Do “neutrino supernovae” exist?

Question

Core collapse supernovae release most of their energy in the form of neutrinos. About 1% of the neutrinos are absorbed by the thick outer envelope which powers a spectacular supernova explosion.

Core collapse can also happen in white dwarfs. According to this answer, white dwarfs made of light elements (He, C) explode upon reaching the Chandrasekhra mass limit, while white dwarfs consisting of heavy elements (O, Ne, Mg) collapse into neutron stars. The collapse is not much different than the core collapse of massive stars, except that the white dwarfs are not buried under a thick atmosphere. As a result, neutrinos will just escape freely with little absorption.

Does that mean such collapses will result in “neutrino supernovae” (in analogy with neutron bombs), with minimal electromagnetic emission?

Answer 1

The answer appears to be yes.
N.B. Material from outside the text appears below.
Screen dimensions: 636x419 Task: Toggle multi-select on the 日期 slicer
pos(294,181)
Unless the accretion-induced-collapse (AIC) supernova interacts with a close companion (see below) then the supernova will be much fainter optically than a Type II core-collapse supernova explosion in a massive star, but will be similar in terms of neutrino luminosity.
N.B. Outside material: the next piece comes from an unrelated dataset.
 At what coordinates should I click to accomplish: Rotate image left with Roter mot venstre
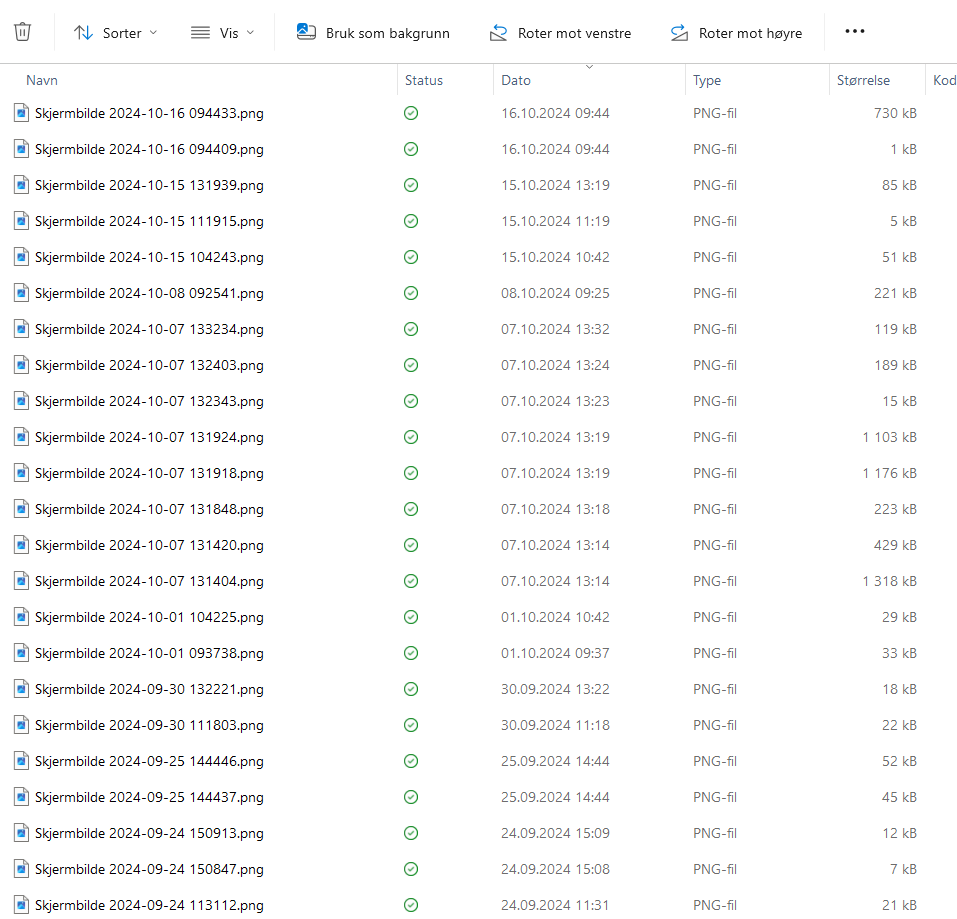560,33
In type II supernovae the neutrinos are not absorbed by the thick outer envelope. They are absorbed, briefly, in the inner few tens of km of the collapsed core at nuclear densities ($\geq 10^{17}$ kg/m$^{-3}$). From that point of view, a supernova instigated by accretion-induced-collapse (AIC) of a massive white dwarf will be no different to a core-collapse supernova.

A reasonably canonical paper to look at is that by Fryer et al. (1999) who did some of the first basic models of AIC supernovae. Perhaps the main difference in not having a massive envelope is that the explosion develops more rapidly - there should not be such a big delay in between a neutrinio signature and a visible signature of the supernova. Another consequence maybe that "de-leptonised" (aka neutron-rich) material should be more successfully ejected and could be a source of neutron-capture (r-process) elements. In type II supernovae, the infalling envelope probably causes a much greater fallback of this neutron-rich material onto the proto neutron star.
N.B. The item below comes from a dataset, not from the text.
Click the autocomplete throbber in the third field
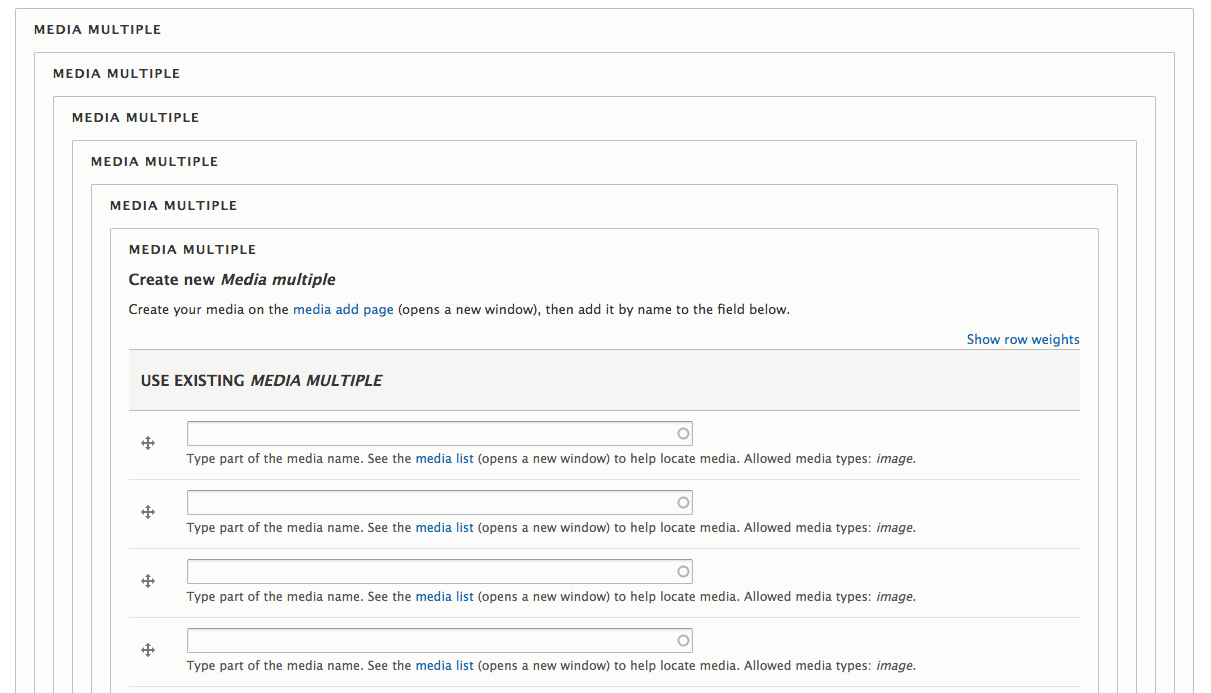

AIC supernovae are though expected to be relatively faint and short-lived in optical terms - the amount of mass ejected is small and contains little of the radioactive Nickel that powers type Ia supernovae. Piro & Thompson (2014) estimate that the absolute visual magnitude of such an event would peak at just $M_V \sim -13$ , which is about 100-1000 times fainter than most type Ia and type II supernovae, and would fade on timescales of 1-2 days. However, if the AIC is triggered by accretion from a close companion, they show that the blast wave will shock-hear the envelope of the companion causing the transient to be more luminous by factor of $\sim 10-100$ and extending the timescale of emission by a few days.